Острозубая усмешка прорезала косматую бороду Палемона.
– Что же ты не просишь своего распятого бога, Никос? – хохотнул он. – Разве он не воскрешал мертвых задаром?
Апостолиди застонал. Но, когда он сдернул с шеи крест и отбросил прочь, голос его звучал твердо:
– Не верую в него больше! В Зевса-Громовержца верую и владычицу Геру! В Аида и Персефону! В Посейдона, владыку морей, и солнечного Гелиоса! В Аполлона и Артемиду! В Гермеса, Гестию и Афину мудрую! В Деметру, Афродиту и Гефеста! В Ареса и Гекату ужасную! Славьтесь, радостный Вакх и великий бог Пан!
Огромная палица просвистела в воздухе и снесла ему череп. Обезглавленное тело закружилось волчком. Падая, дядя Никос конвульсивно нажал на спуск, и пуля, взвизгнув у моего виска, вонзилась в ворох костей. А имена давно ушедших богов по-прежнему гремели в каменных сводах, тысячекратно усиленные эхом, и от фигуры Палемона поползли пряди мерцающего тумана. Точно алчные щупальца, устремлялись они к Апостолиди, всасывая пролитую кровь и мозг, и вскоре призрачная пелена совершенно скрыла мертвеца.

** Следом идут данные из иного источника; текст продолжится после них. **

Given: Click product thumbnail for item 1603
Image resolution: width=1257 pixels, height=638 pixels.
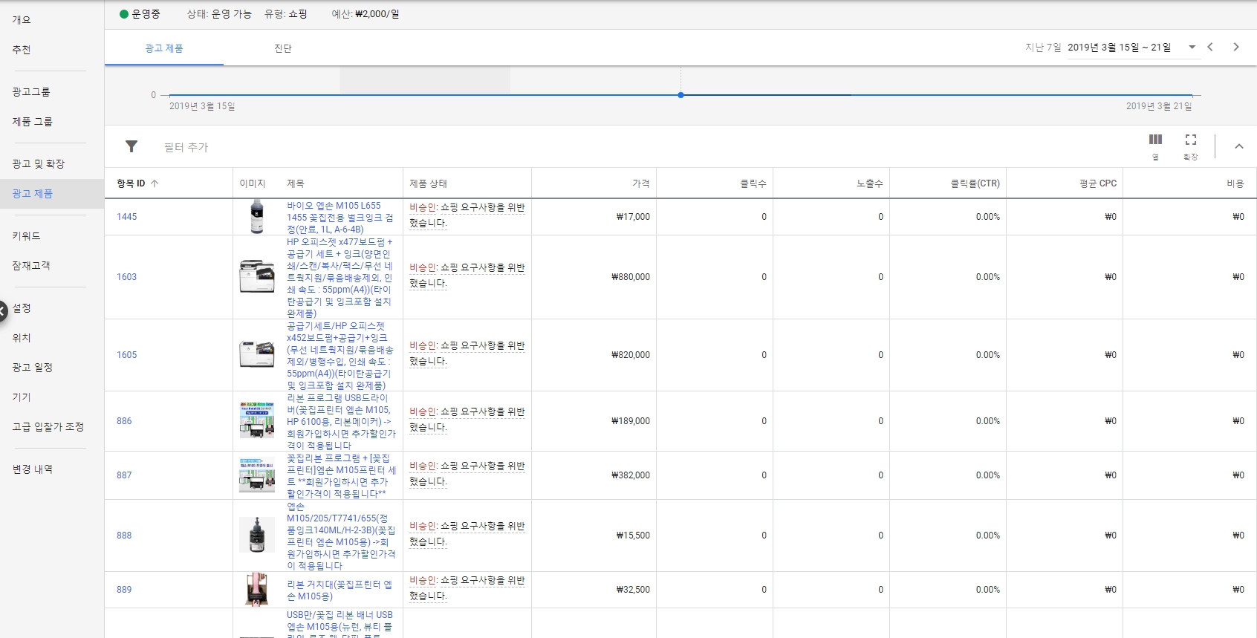Looking at the screenshot, I should coord(256,276).
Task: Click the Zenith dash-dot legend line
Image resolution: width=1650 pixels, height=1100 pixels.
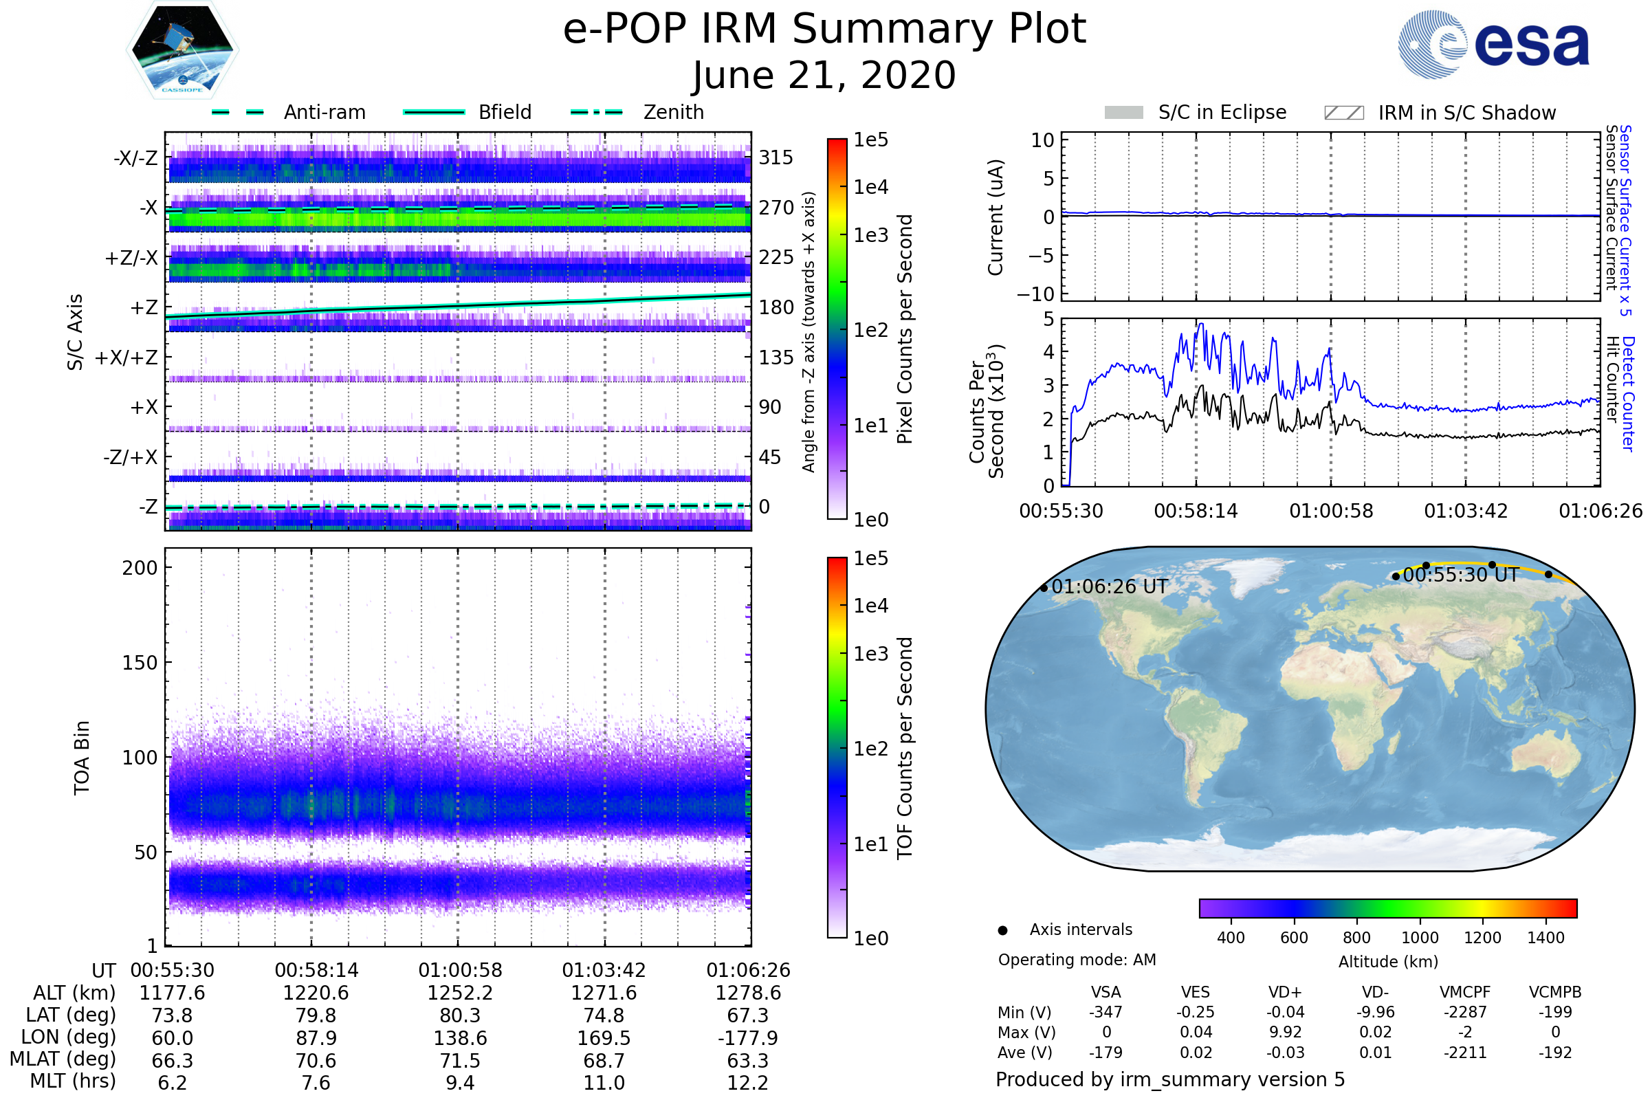Action: click(x=596, y=112)
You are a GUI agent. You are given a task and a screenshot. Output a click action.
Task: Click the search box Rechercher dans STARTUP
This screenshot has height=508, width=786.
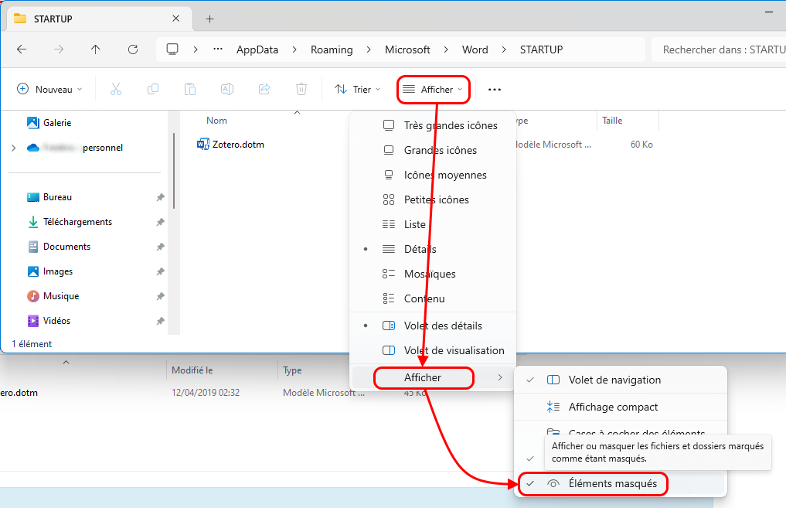click(x=719, y=49)
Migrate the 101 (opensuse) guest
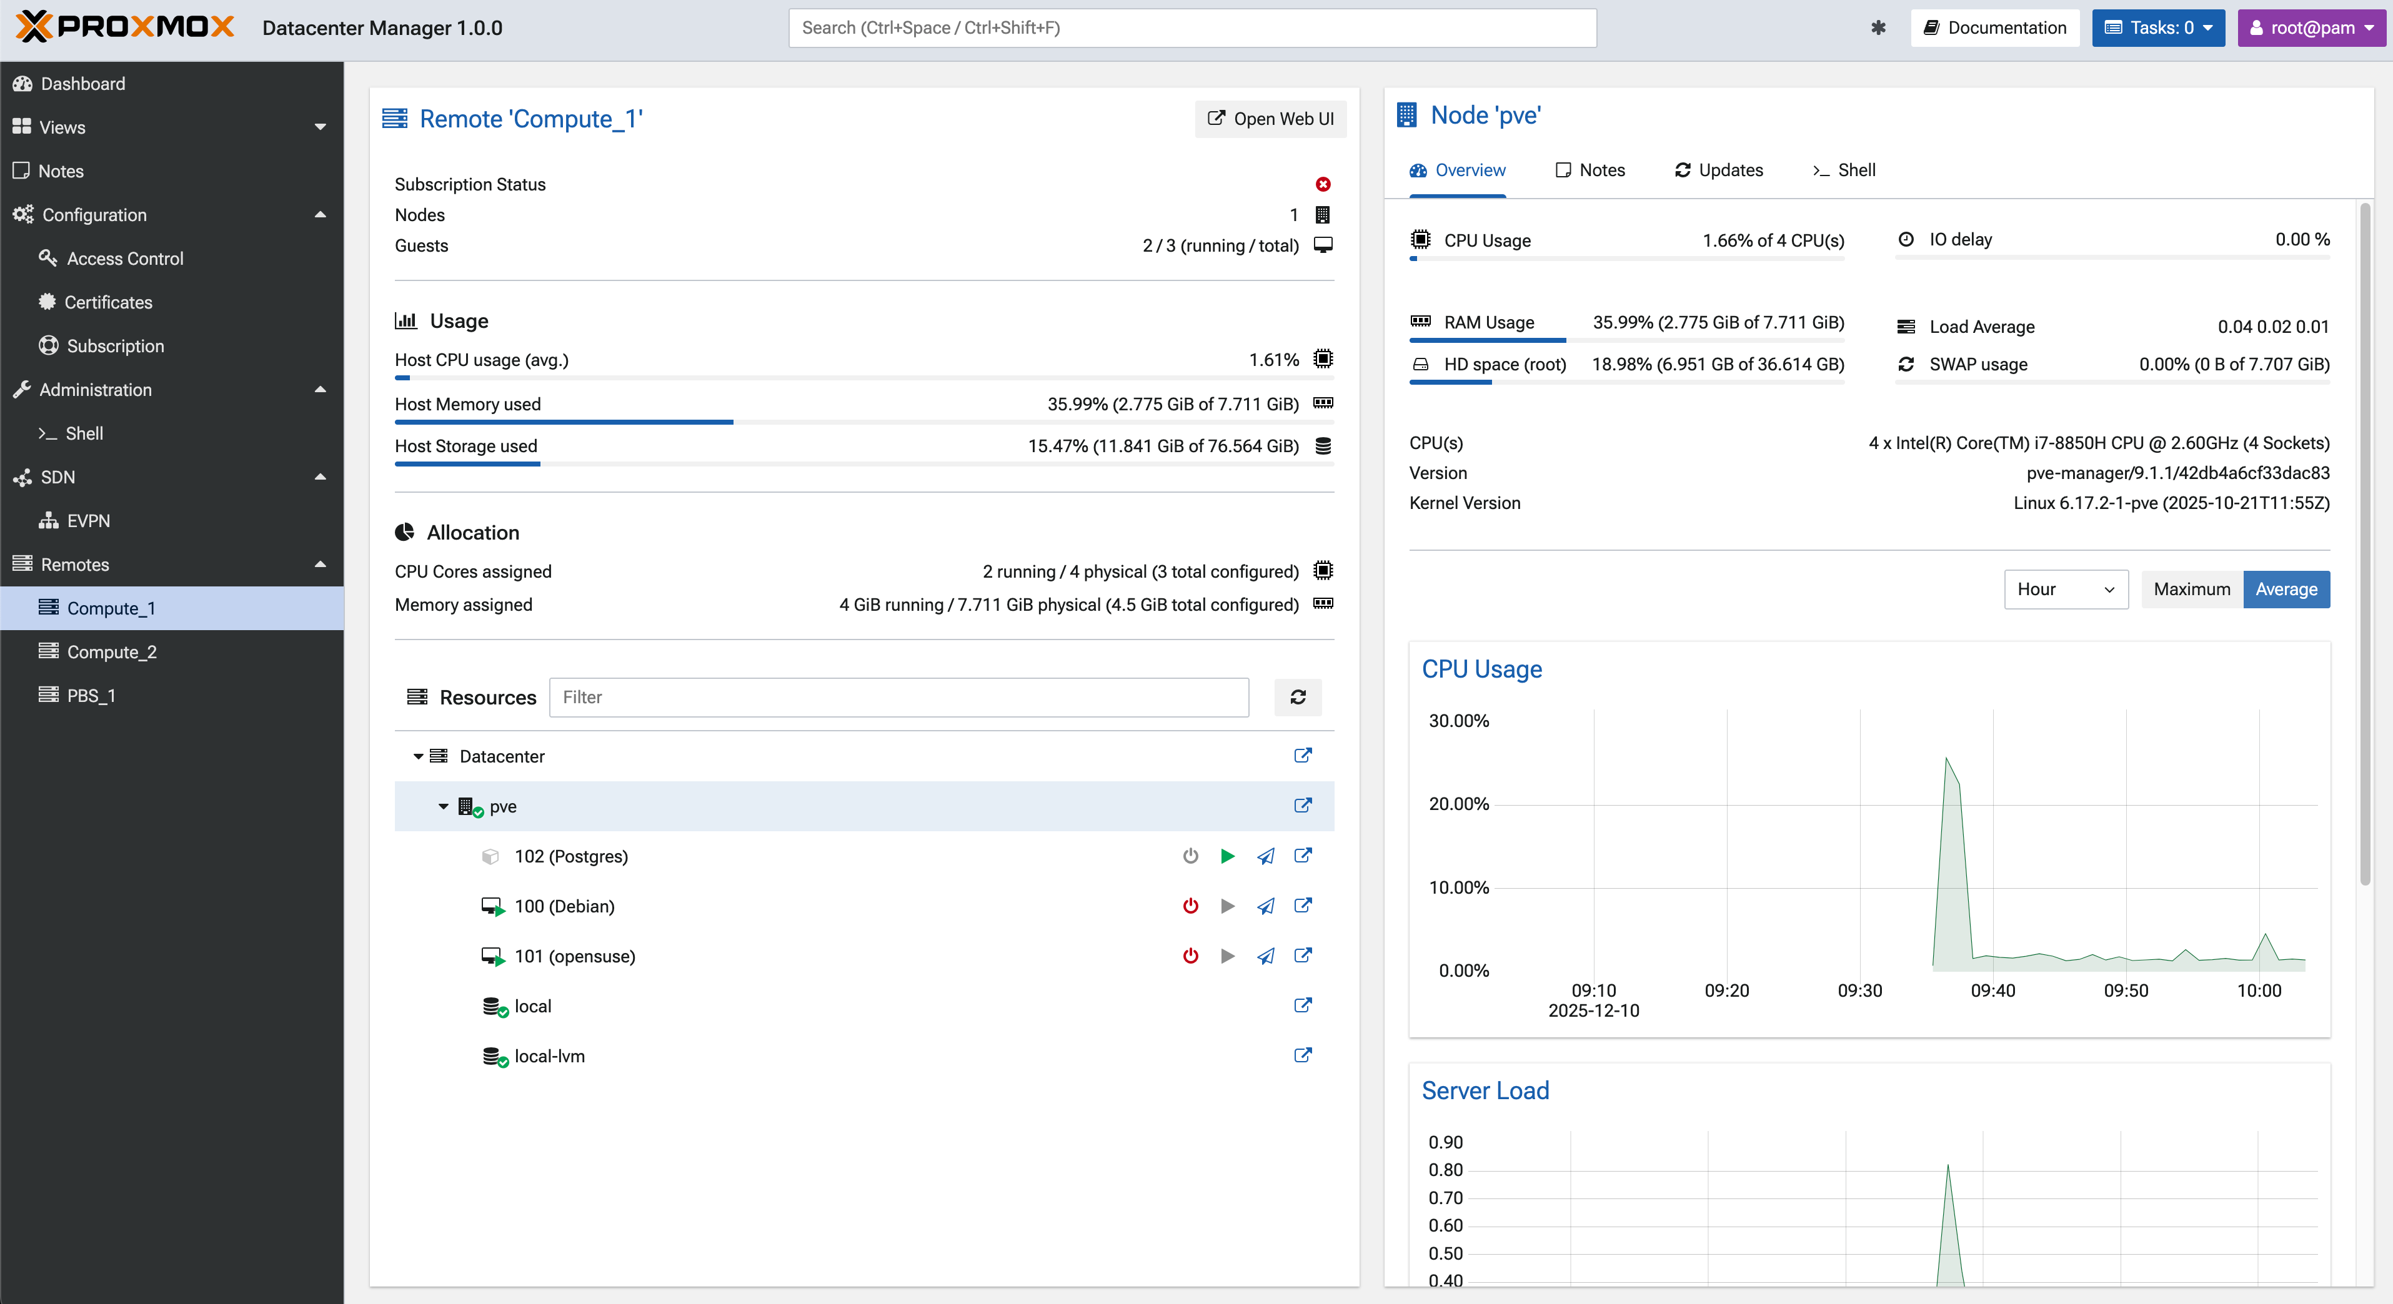Screen dimensions: 2393x1304 [1265, 957]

Она стремительно густела, расползаясь, пока не заволокла подземелье сплошной бурлящей мглой. Дым завихрялся клубами, в которых все отчетливее обрисовывались силуэты существ, казавшихся мне поразительно знакомыми, словно он вытягивал их из моей головы, из фантазий моего детства, наделяя зримыми формами.